All We Need to Know
Homily for January 23, 2020 Noon Healing Mass
Commemorating Blessed Marcus J. Borg, Theologian and
Teacher
(March 11, 1942 - January 21, 2015)
Trinity Parish Church Ashland Oregon
The Rev. Fr. Tony Hutchinson, Ph.D., SCP
1 Chron 16:23-27, Psalm 103:1-17, Acts 17:22-25, 27b-29, Mark 3:19b-21, 31-35
We are doing something today
that Christians have been doing since the earliest days—honoring and commemorating
a dearly departed sibling in Christ not simply with prayers for the state of their
soul, but with thanks for the service and witness they gave, and hopes that
they continue in paradise to pray and work for our good and growth—and this
without need of that person appearing in a sanctorale, or list of the saints
approved by the larger Church. Such
local commemorations have always been encouraged for the edification and
strengthening of church members, whom St. Paul always called saints, or holy
one, themselves. We celebrate the teaching and witness of Professor
Marcus J. Borg, who was a faithful member of this diocese for decades, and
whose books, articles, and teaching sessions have helped so many of us
reconcile our faith with our varied experience, with history and science, reason,
and the compassion Jesus so clearly taught again and again.
Marcus entered into
eternal glory five years ago this week. I
think he would have been amused and humbled that we want to so honor him. Near the end of his life, he wrote, “So, is there
an afterlife, and if so, what will it be like? I don't have a clue. But I am
confident that the one who has buoyed us up in life will also buoy us up
through death. We die into God. What more that means, I do not know. But that
is all I need to know.”
“All I need to know”—powerful words from a man who
spent his adult life seeking truth, being unsparing in holding up his beliefs
to the harsh light of evidence and the facts.
This is no fundamentalist throw-away line to the tune of “God said it, I
believe it, that settles it.” It expresses the powerful, irreducible core
of his faith: not a parroted line from a received teaching, but rather an
expression of what he called not “believing” but “beloving.”
A leading scholar in the "Fourth Quest for the Historical
Jesus," an original member of Robert Funk’s “Jesus Seminar,” a biblical scholar
of some note, Marcus always tried to make the results of his research available
and understandable to the masses, and for this he was pilloried and labeled a heretic
by some. Raised Lutheran, he became an
Episcopalian early on and was married to Marianne Wells Borg, an Episcopal priest
and once canon at Trinity Episcopal Cathedral in Portland, where Marcus was
named “canon theologian.” With
characteristic humility and humor, he explained that “canon” is Episcopal-speak
for “big-shot.”
He was above all, I think, a teacher, struggling with and challenging his Gen-X, -Y, and Z students from the Pacific Northwest’s great pool of “spiritual but not religious” “none-of-the-aboves.” This is clear in so many of his aphoristic-like statements:
He was above all, I think, a teacher, struggling with and challenging his Gen-X, -Y, and Z students from the Pacific Northwest’s great pool of “spiritual but not religious” “none-of-the-aboves.” This is clear in so many of his aphoristic-like statements:
“Imagine that Christianity is about loving God.

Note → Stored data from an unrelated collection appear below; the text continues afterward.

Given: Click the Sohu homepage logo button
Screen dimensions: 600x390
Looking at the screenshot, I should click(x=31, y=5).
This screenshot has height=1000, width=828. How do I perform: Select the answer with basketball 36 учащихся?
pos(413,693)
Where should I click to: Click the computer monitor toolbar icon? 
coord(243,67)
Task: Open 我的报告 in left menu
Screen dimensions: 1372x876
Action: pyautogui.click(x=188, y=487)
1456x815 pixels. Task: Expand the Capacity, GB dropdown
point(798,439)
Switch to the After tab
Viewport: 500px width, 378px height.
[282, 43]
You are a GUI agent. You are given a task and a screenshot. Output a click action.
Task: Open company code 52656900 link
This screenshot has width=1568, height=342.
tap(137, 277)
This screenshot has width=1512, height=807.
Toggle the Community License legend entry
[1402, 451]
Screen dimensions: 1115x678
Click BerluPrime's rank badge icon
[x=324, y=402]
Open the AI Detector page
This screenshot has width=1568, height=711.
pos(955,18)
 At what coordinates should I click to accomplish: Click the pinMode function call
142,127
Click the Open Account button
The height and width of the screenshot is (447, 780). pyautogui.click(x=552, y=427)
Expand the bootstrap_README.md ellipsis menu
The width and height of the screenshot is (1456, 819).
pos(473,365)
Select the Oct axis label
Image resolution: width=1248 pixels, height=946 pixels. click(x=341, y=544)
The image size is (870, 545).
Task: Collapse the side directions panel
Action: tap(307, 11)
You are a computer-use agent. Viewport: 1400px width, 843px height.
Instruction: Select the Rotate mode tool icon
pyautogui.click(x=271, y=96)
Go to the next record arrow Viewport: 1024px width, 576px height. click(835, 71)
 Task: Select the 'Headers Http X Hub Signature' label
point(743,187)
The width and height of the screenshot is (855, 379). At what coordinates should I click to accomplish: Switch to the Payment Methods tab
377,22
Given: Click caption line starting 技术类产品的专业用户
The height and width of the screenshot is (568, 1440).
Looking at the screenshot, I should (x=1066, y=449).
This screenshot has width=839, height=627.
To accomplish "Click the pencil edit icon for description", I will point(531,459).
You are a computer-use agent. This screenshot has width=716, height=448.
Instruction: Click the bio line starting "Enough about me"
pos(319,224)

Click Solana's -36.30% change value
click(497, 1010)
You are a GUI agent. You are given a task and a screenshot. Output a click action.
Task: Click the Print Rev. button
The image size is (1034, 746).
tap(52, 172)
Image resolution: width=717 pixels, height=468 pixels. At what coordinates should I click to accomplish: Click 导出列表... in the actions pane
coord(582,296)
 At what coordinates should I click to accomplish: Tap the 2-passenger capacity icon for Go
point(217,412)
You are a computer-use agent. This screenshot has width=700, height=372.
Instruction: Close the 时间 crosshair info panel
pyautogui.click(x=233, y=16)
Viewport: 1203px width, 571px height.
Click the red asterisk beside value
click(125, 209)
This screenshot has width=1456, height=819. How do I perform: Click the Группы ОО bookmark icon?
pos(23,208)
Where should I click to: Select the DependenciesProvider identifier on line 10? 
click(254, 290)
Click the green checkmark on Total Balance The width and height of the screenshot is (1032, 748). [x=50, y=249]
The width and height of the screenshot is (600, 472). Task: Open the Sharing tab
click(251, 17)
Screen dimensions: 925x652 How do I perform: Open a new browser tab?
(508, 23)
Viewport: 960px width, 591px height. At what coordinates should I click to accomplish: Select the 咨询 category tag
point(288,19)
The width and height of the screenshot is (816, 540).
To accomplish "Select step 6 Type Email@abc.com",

Imagine that it’s not about the self and its concerns, about ‘what’s in it for me?’, whether that be a blessed afterlife or prosperity in this life. Imagine that loving God is about being attentive to the one in whom we live and move and have our being. Imagine that it is about becoming more and more deeply centered in God. Imagine that it is about loving what God loves. How would that change our lives?”“Experience of God, not belief in God, is the invitation of Christianity.”“’Be compassionate as God is compassionate’ is the defining mark of the follower of Jesus and the ethos of the Community of Jesus.”“Reality is permeated indeed flooded with divine creativity, nourishment, and care.”
Marcus’s major insights, I
think, were the careful distinction between what he called the pre-Easter and
the post-Easter Jesus, what most scholars call the Historical Jesus and the
Christ of Faith, the nature of faith as trusting and giving one’s heart to
rather than subscribing to a proposition or dogmatic position, and how panentheism,
the doctrine that God is beneath and behind all, is distinct from pantheism, saying
that somehow God is the same as all things.
As Marcus underscored again and again, panentheism is an important core
part of the Christian heritage from the beginning.
For
him, God is not “out there” waiting for us to convince him to break into nature
by miracle, but rather, always there, implicit and pervasive. One of his great lines was that when students
told him they did not believe in God, he would ask them to describe what they didn't
believe in, invariably a supernatural patriarch keeping scores. His response was invariably, I don’t believe
in that, either.
“[He] loved to debate but was no polemicist, and over the years maintained strong friendships with those who disagreed with him, developing a reputation as a gracious and generous scholar in a field and a profession that are not always known for those qualities.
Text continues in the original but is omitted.